• [EXERCISE INPUTS]

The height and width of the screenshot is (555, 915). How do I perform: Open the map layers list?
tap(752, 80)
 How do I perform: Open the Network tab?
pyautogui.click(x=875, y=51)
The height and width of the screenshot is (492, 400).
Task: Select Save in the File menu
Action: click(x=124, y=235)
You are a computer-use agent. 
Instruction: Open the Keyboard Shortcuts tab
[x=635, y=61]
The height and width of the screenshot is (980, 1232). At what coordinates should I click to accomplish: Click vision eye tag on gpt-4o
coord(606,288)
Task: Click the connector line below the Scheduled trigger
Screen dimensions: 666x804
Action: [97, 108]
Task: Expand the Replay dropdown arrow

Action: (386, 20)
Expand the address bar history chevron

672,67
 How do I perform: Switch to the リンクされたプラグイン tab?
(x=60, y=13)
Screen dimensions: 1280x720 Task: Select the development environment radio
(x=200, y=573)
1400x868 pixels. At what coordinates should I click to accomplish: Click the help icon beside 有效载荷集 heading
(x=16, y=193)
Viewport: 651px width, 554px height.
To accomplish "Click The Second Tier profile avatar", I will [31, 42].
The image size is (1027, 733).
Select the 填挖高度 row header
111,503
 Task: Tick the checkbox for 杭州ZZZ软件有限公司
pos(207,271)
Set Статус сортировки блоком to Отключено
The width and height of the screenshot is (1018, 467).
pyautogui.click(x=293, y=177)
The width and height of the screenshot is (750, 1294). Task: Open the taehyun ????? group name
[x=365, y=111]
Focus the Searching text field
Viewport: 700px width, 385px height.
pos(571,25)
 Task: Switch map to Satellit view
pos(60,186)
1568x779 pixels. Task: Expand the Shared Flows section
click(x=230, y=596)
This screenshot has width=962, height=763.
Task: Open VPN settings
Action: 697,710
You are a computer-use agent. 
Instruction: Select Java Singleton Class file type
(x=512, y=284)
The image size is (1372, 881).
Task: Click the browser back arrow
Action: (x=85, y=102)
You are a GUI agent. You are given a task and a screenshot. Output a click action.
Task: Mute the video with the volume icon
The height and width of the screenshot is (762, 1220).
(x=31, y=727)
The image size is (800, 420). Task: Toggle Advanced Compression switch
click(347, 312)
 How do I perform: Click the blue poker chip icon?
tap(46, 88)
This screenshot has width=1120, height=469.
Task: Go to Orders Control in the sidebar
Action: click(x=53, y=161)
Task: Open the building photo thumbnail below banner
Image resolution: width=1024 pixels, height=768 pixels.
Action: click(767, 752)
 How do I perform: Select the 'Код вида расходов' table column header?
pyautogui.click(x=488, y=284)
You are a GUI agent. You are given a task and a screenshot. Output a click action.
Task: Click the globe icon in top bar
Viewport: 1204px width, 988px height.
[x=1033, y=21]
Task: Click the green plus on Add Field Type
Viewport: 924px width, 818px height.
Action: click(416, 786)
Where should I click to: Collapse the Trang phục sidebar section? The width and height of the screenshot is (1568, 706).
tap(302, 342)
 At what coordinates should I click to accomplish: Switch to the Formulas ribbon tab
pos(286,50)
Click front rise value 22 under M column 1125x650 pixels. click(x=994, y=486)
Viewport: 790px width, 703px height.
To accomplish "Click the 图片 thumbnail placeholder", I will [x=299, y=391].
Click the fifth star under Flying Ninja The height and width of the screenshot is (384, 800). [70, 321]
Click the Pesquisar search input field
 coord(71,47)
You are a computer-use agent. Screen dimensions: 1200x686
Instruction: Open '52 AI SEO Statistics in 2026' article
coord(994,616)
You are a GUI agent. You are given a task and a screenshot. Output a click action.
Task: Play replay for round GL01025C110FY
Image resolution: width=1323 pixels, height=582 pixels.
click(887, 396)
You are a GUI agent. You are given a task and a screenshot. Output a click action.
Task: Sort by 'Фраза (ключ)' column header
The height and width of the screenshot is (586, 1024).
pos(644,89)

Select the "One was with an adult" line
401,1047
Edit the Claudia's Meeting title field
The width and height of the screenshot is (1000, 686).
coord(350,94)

• [TASK DESCRIPTION] State how many lines in the rows above contain the word "Instruction", giving only the number.

• [OUTPUT OF THE EXERCISE] 3